= Anne C. Morel =

American mathematician

Anne C. Morel (also published as Anne C. Davis, died July 22, 1984) was an American mathematician known for her work in logic, order theory, and algebra. She was the first female full professor of mathematics at the University of Washington.

==Education and career==
Morel graduated in 1941 from the University of California, Los Angeles. She began graduate study in mathematics in 1942 at the University of California, Berkeley, but left her studies to serve in the WAVES (the United States Naval Women's Reserve) during World War II. She returned to her studies in Berkeley in 1946, and completed her Ph.D. in 1953. Her dissertation, A Study in the Arithmetic of Order Types, was supervised by Alfred Tarski, and concerned ordinal arithmetic.

After two years as an assistant professor at Berkeley, and positions at the University of California, Davis and the Institute for Advanced Study (1959–1960), she joined the mathematics faculty at the University of Washington in 1960, and became a tenured associate professor there in 1961. Eventually she became the first female full professor of mathematics there, and for many years she was the university's only female professor of mathematics.

==Research contributions==
As part of her thesis work, in 1952, Morel found two different countable order types whose squares are equal.

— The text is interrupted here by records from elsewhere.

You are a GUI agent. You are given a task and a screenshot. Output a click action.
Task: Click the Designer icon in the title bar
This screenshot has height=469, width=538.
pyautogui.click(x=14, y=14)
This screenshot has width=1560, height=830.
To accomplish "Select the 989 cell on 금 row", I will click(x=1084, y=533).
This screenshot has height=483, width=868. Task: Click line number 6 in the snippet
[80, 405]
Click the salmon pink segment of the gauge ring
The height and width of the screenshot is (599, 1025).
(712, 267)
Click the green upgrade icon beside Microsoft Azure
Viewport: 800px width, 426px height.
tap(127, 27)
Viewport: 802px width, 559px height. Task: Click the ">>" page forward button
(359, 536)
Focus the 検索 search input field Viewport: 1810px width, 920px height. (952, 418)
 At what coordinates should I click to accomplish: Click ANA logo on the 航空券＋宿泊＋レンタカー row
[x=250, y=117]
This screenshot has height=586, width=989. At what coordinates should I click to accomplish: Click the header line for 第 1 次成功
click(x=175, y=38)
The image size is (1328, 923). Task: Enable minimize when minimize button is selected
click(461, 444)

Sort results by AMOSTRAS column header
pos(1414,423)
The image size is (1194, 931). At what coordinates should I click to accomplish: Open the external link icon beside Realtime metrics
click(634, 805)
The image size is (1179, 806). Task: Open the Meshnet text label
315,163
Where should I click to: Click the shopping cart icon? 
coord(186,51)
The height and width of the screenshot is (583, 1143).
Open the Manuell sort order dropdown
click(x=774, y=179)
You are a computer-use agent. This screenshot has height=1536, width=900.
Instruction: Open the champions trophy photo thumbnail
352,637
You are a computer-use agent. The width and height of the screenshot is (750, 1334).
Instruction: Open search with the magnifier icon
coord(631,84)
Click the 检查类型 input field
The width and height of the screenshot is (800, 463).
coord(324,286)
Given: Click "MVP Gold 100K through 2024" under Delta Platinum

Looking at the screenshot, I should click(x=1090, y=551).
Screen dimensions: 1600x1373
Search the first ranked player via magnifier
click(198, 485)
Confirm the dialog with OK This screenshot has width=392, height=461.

After Wacław Sierpiński simplified her construction, they published it jointly.

In 1955, Morel published a converse to the Knaster–Tarski theorem, according to which every incomplete lattice has an increasing function with no fixed point.

Her 1965 paper with Thomas Frayne and Dana Scott, "Reduced direct products", provides the main definitions of reduced products in model theory. It was published after several important applications of those definitions had already been discovered, and has been called a "classical reference paper". Her only publication with her advisor, Alfred Tarski, was a brief announcement of related research using reduced products in connection with the compactness theorem in mathematical logic. Among other results, it provided a proof of the compactness theorem using ultraproducts. With Chen Chung Chang, she also used reduced products to show that a sufficient condition for properties to be preserved under direct products, derived by Alfred Horn, was not also a necessary condition.

Topics in her later research included group theory, semigroups, and cofinality in universal algebra. Her final publication, published posthumously, was "Cofinality of algebras" (1986).

==Personal life==
During her war service, Morel met and married Alan Davis, another mathematician.
However, their marriage was not successful, and Davis took a position at the University of Nevada, Reno while Morel returned to her studies at UC Berkeley. They divorced in 1955.

In Berkeley, Morel began an affair with her advisor Alfred Tarski in 1950, at approximately the same time as another student mistress of Tarski, Wanda Szmielew, left Berkeley to return to Poland. Tarski was married, to Maria Witkowska (whom he had married in 1929), but when Morel divorced her husband Alan Davis in 1955, Tarski offered to divorce Maria and marry Morel instead. However, she turned him down. Instead, in 1957, she married Delos Morel, a lawyer. Although the Morels and the Tarskis remained on friendly terms until at least 1960, Morel eventually came to view Tarski's treatment of his other female students as "taking advantage of his position of power in a way she now viewed as unacceptable".

The Morels had two daughters, Jeanne (born 1958) and Verena (1962–2002).
Morel died on July 22, 1984. Her husband Delos became the Chief Administrative Law Judge on the Washington State Board of Industrial Insurance Appeals, and died in 2008.